Case Study: Terrorism and Female Leaders (Holman et al.)
- Research Focus: Do female leaders get a "rally around the flag" effect (a public opinion boost) following a terrorist attack?
- Subject: Theresa May (UK Prime Minister) during the Manchester attack.
- Hypothesis: The authors predicted female leaders would be punished or see a decline in favorability, unlike the traditional rally effect seen for male leaders.
- Variables:
* Dependent Variable (y): Perceived favorability of Theresa May.
* Independent Variable (x): Being surveyed before the attack vs. being surveyed after the attack.
- Numerical Analysis of the Results Table:
* Coefficient: −0.332 (negative).
* Interpretation: Being surveyed after the attack (a one-unit change in the binary variable) leads to a 0.332 decrease (about a third of a percentage point) in favorability.
* Significance: Indicated by stars in the table legend (typically one star for p < 0.05).
* Variation explained (R2): The timing of the survey (before/after attack) explains about 14.3% of the variation in favorability.
Practical Math in Regression Models
- Hypothetical Model: Unemployment and Approval Ratings:
* Variables: Both measured in percentages (%)).
* Equation: y=65−2.5x
* Y-Intercept (a): 65. This is the internal approval rating if unemployment (x) is zero.
* Slope/Coefficient (b): −2.5.
* Significance: p=0.03. This is statistically significant (p < 0.05), so we reject the null hypothesis.
* Calculating Expected Outcomes:
* Scenario 1 (5% unemployment): y=65−(2.5×5)=65−12.5=52.5. Expected approval is 52.5%).
* Scenario 2 (10% unemployment): y=65−(2.5×10)=65−25=40. Expected approval is 40%).
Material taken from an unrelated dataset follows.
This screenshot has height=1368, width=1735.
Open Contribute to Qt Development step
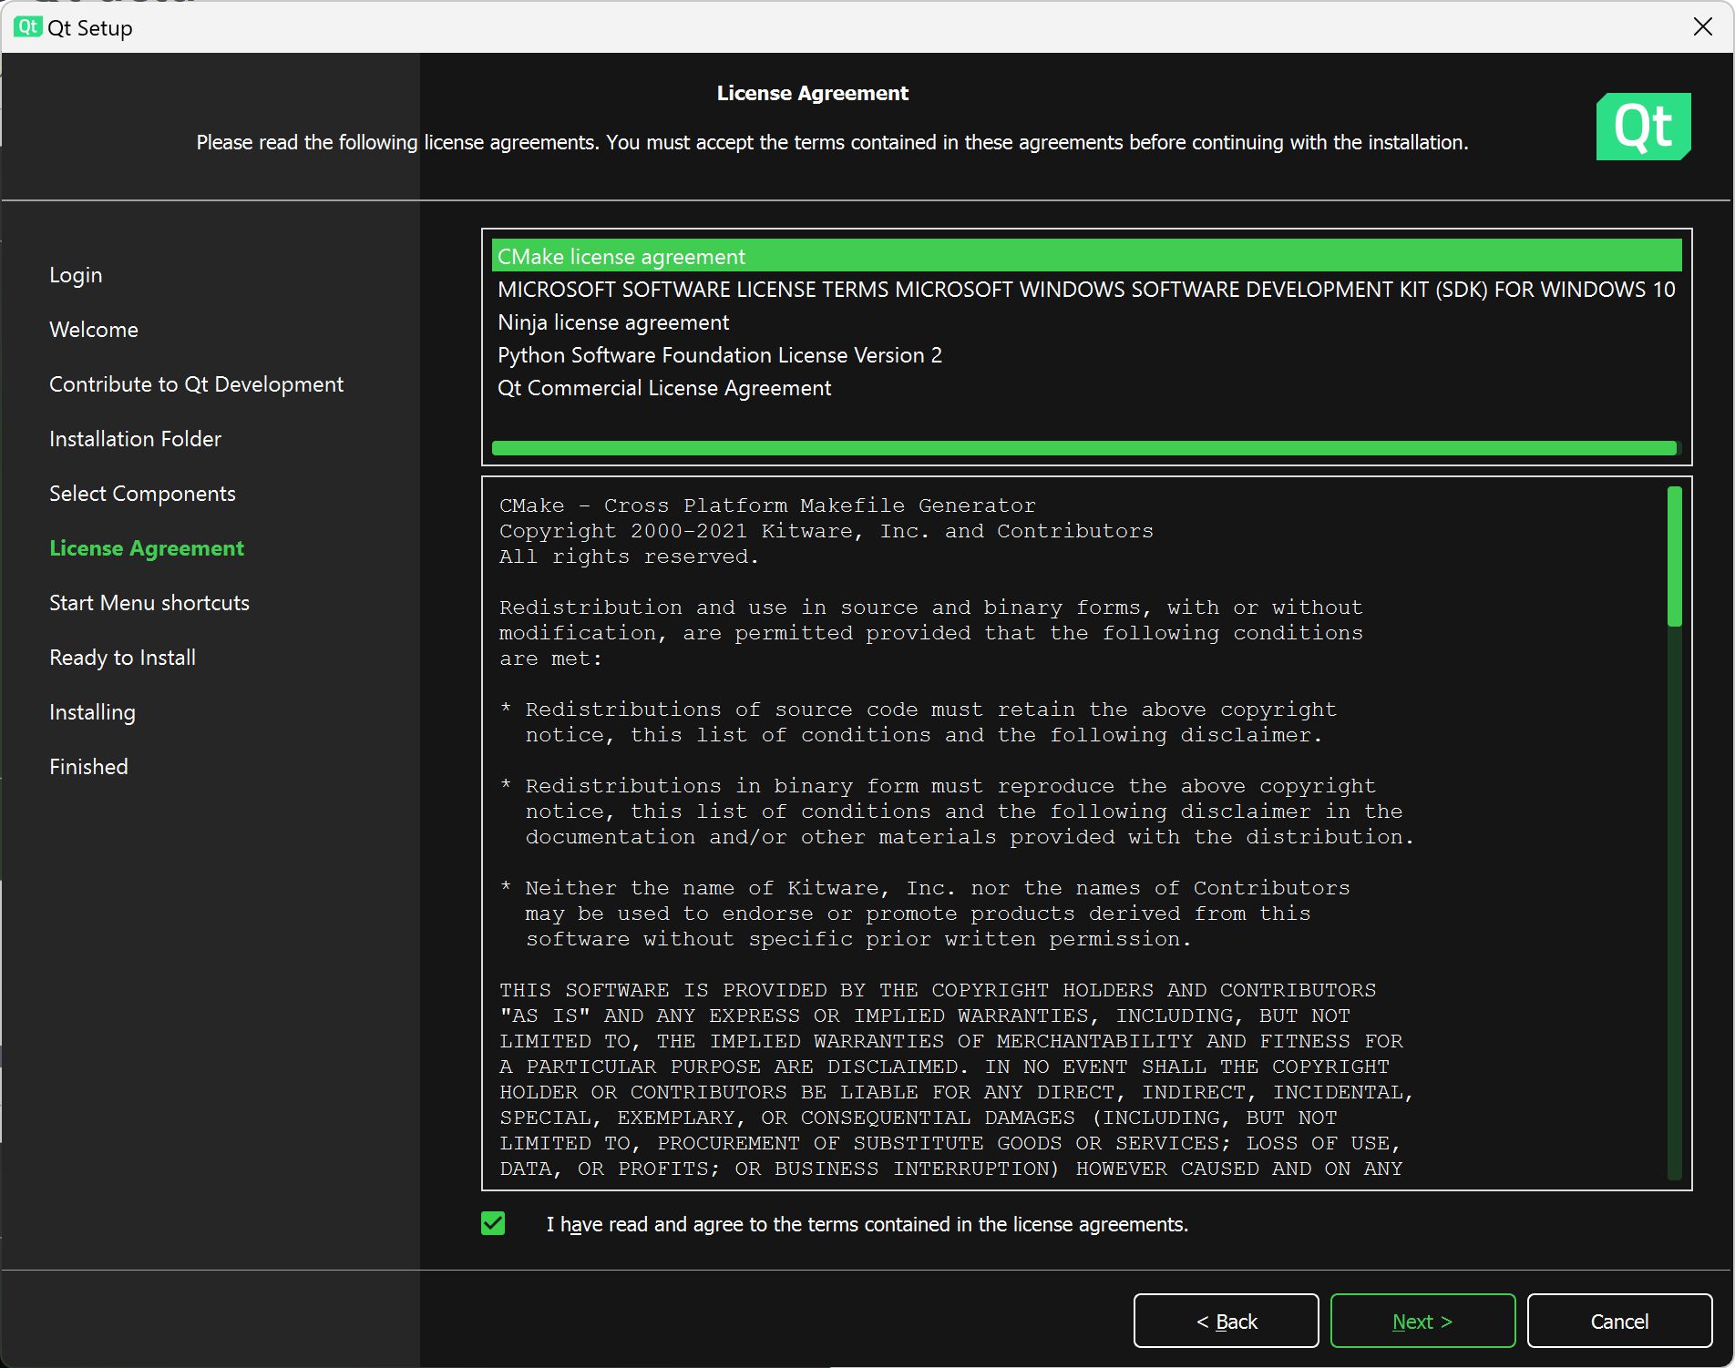point(196,384)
* Summary of Effect: A 1% increase in the unemployment rate leads to a 2.5% decrease in the leader's approval rating.
Questions & Discussion
- Question (Nora): Could you clarify if the hypothesis explains the phenomenon?
* Response: Technically, the regression model (specifically the equation/line) explains a certain percentage of the variation in the dependent variable. It is better to focus the statistics on how much the equation explains the outcome rather than the abstract hypothesis.
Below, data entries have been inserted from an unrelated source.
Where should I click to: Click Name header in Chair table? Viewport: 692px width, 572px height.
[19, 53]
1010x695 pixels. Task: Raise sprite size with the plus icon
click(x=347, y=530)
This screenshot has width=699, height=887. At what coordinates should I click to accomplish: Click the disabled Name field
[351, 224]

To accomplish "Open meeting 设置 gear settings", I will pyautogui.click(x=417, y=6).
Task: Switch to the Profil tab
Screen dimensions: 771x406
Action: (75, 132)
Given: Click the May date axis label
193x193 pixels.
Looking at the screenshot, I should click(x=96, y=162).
- Comment (Marissa): Is the coefficient the percentage of variation explained?
* Response: No, the percentage of variation explained is the R2. The coefficient (slope) tells you the magnitude of the effect that a one-unit change in x has on y.
- Question (Norm): Is a higher R2 better or does it make a study more valid?
* Response: Not necessarily. High R2 just means more variation is accounted for. Unethical researchers might "pack" a model with 30 variables just to inflate R2, but this obscures which variables are actually important. A lower R2 (like 14.3%) can still be very meaningful if it shows a strong substantive effect from a key variable.